# Bonsai anyone?



## vincel892 (May 23, 2012)

Anyone into bonsai here?


Sent from my SM-N920W8 using Tapatalk


----------



## Patrick Ang (Jun 20, 2016)

I like bonsai, currently growing a serrissa 


Sent from my iPhone using Tapatalk


----------



## vincel892 (May 23, 2012)

Patrick Ang said:


> I like bonsai, currently growing a serrissa
> 
> Sent from my iPhone using Tapatalk


Nice. Just picked up a tiny fukien tea from CNE today. Been reading about the hobby for the past week. Any pics ? What kind of soil are you using ?

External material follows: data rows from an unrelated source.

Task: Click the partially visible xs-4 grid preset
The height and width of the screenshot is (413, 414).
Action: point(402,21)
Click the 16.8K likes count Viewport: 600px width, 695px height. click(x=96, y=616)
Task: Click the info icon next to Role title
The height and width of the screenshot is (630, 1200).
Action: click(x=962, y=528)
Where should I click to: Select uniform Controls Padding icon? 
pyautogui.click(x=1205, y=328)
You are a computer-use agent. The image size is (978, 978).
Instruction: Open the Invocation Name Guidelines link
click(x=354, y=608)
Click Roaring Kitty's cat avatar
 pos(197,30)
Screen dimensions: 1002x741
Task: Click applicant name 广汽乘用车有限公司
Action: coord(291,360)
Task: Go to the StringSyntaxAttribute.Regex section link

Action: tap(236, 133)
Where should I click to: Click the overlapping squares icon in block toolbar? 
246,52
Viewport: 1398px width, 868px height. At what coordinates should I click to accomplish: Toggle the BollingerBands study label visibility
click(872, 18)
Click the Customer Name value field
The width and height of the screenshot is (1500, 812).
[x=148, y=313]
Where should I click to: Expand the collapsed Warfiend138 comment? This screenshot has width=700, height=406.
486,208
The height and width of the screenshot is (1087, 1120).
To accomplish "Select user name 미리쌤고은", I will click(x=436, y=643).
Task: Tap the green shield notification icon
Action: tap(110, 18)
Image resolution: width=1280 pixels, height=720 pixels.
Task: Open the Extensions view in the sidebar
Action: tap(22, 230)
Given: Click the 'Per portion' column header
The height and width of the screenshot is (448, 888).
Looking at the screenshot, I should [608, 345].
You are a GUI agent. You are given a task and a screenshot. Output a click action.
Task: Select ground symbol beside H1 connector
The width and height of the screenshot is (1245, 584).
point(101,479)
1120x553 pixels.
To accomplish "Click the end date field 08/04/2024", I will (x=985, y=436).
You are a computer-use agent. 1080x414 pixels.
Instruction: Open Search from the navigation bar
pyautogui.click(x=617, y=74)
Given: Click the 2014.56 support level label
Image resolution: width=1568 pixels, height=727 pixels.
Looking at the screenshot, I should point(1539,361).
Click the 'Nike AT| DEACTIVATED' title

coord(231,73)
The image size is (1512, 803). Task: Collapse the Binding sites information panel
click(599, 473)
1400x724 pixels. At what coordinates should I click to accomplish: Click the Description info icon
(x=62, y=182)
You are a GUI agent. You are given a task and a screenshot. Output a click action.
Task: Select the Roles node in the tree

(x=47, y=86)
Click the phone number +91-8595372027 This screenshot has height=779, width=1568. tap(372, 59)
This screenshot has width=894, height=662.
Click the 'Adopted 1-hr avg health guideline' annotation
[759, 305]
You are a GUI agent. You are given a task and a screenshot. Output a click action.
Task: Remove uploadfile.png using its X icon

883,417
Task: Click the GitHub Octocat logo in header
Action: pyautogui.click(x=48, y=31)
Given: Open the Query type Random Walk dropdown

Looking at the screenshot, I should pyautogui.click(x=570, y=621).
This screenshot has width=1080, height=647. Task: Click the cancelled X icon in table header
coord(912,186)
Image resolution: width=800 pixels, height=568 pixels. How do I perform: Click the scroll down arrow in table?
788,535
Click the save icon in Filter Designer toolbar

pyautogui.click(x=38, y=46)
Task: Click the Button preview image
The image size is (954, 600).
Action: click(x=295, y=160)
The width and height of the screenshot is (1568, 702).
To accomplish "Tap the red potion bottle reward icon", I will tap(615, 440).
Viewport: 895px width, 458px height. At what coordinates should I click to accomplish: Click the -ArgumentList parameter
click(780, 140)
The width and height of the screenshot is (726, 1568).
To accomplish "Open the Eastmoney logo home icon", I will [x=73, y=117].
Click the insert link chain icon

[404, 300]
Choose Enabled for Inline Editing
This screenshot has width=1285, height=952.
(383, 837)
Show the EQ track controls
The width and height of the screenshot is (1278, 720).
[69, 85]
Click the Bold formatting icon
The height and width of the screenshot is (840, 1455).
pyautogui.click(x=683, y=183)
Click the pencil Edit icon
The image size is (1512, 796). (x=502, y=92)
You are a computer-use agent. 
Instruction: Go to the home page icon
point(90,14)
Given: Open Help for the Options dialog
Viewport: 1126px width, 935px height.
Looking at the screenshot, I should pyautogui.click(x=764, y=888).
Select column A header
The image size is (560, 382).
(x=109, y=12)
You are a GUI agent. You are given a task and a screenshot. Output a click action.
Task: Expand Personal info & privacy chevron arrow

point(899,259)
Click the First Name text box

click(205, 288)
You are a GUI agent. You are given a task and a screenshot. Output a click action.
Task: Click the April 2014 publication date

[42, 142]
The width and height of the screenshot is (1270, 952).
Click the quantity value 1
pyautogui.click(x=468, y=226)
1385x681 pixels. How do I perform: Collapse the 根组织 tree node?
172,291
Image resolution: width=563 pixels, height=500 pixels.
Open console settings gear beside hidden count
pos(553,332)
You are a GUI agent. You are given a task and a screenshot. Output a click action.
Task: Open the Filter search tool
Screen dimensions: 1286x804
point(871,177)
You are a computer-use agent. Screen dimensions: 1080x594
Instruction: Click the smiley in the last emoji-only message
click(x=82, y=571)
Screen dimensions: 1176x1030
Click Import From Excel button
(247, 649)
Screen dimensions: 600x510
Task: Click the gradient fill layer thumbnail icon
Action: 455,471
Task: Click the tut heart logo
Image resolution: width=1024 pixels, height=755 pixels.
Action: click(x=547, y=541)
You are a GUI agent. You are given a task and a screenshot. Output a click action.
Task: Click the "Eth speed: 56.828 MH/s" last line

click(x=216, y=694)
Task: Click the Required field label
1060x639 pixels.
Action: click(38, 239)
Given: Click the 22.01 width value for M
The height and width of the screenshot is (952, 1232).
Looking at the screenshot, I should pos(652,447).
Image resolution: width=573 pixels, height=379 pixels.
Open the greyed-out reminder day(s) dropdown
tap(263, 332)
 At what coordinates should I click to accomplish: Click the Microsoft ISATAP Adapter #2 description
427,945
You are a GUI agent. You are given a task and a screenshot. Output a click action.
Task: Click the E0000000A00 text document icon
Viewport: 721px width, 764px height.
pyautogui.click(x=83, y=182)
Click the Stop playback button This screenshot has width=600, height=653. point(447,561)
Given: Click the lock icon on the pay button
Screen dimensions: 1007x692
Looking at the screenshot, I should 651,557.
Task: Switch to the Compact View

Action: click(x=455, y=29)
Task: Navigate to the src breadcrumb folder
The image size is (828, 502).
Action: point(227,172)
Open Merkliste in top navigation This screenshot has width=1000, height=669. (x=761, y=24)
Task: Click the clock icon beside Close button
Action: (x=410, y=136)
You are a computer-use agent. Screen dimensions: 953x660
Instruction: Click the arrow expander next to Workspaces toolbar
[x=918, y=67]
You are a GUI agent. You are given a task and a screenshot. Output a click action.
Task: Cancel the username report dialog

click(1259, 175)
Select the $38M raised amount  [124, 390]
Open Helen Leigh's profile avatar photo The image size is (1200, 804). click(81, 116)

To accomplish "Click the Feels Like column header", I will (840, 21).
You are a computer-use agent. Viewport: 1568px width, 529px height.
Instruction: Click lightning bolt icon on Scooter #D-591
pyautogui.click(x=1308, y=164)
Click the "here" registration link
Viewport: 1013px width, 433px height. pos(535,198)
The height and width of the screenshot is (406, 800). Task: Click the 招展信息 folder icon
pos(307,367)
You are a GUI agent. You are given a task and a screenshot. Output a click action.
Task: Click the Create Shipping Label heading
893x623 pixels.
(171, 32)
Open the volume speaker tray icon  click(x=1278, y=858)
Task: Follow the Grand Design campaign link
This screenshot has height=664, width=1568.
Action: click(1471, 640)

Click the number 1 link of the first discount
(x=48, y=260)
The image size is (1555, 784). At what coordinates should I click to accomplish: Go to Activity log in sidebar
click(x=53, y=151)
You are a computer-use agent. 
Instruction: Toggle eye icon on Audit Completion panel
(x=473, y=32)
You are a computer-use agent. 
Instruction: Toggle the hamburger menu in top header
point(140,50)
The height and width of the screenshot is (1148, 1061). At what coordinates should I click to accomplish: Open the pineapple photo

Sent from my SM-N920W8 using Tapatalk


----------



## Dis (Apr 16, 2010)

I'm interested in it but have yet to purchase any. 

Sent from my SM-N900W8 using Tapatalk


----------



## vincel892 (May 23, 2012)

Dis said:


> I'm interested in it but have yet to purchase any.
> 
> Sent from my SM-N900W8 using Tapatalk


It's probably not a good time to be looking for stuff anyways. Usually beginning of spring I hear. But now is when you would find the discounts as the weather is getting cold

Sent from my SM-N920W8 using Tapatalk


----------



## bigfishy (Jun 19, 2009)

vincel892 said:


> It's probably not a good time to be looking for stuff anyways. Usually beginning of spring I hear. But now is when you would find the discounts as the weather is getting cold
> 
> Sent from my SM-N920W8 using Tapatalk


I have some indoor and outdoor bonsai.

If you like the ficus cascade in the second pic, I am selling it for $55!


----------



## bigfishy (Jun 19, 2009)

vincel892 said:


> Anyone into bonsai here?
> 
> Sent from my SM-N920W8 using Tapatalk


Other than the fish club..

try bonsai club! It's nice too!

http://torontobonsai.org/


----------



## bigfishy (Jun 19, 2009)

*more bonsai pic*

more pic....


----------



## Dis (Apr 16, 2010)

Those all look really nice. How long have you been into bonsai? 

Sent from my SM-N900W8 using Tapatalk


----------



## bigfishy (Jun 19, 2009)

Dis said:


> Those all look really nice. How long have you been into bonsai?
> 
> Sent from my SM-N900W8 using Tapatalk


2-3 years


----------